- Directed by Luca Guadagnino
- Starring Timothee Chalamet, Armie Hammer
- Written by James Ivory
- Drama, Romance
- Rated R
- 2hr 12mins
- 19 January 2018
Synopsis
Based on a book by the same name, Call Me By Your Name tells the story of a mid-80s summer in which a college student guest, Oliver, comes to stay with a family in the Italian countryside where Elio, a seventeen year old boy, discovers some things about himself all because of Oliver.
How’s the Story?
Not to be ‘that person’, but it’s pretty dull. I got crazy excited by the prospect of a gay romance making waves, but I then read the book before the movie came out (a big mistake; it was the worst book I’ve ever read) so I knew going in that the best hope I could get is that it doesn’t include the weird stuff in the book. Thankfully, the weirdest things were left out of the movie, and the overall story of a teen boy coming to terms with his sexuality takes the front seat. However, the way the story is told is beyond boring and I think that comes down to flaws in the following places.
How’s the Acting?
I do not, for the life of me, understand the praise for the acting in this movie. No, it isn’t terrible, but when the actors seem ‘acty’, that’s a sign of bad acting. There is no Oscar-worthy performance in this. I’m just saying. The best performance in this movie is the father, played by Michael Stuhlbarg. He’s by far the shining light in the mediocre array of performances in this movie, in my opinion.

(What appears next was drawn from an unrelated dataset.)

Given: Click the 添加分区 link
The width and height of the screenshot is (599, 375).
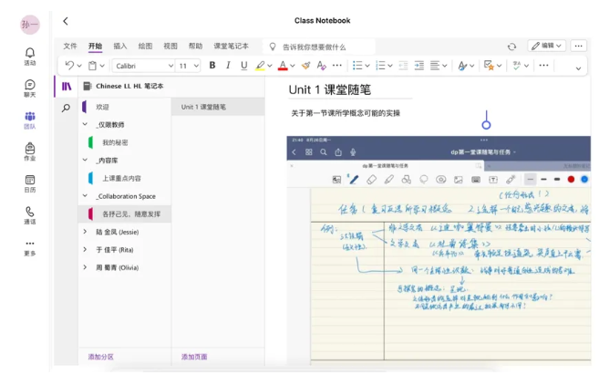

How’s the Writing/Directing?
There are moments in this movie where it sounds so pretentiously unnatural that I cringed. There are lines of dialogue that is just so unavoidably awkward and don’t fit the character and the story at all. There are, as I said, entire scenes that are highly ‘acty’, which is something a good director should be able to fix, but for some reason the director didn’t do that, and I don’t understand.
That said, once again, Michael Stuhlbarg’s monologue is money. It seems like all the writing attention went into that one monologue and I loved it. It’s really what saved this movie, for the most part.
How’s the Cinematography?
Yet again, I don’t understand what went wrong. The editing is abruptly choppy at times, and while that isn’t cinematography, the awkward cuts in scenes from one strange framing to another, where there are very unnatural shot compositions on the screen, is just absurd. Was there some theme or metaphor I just am missing?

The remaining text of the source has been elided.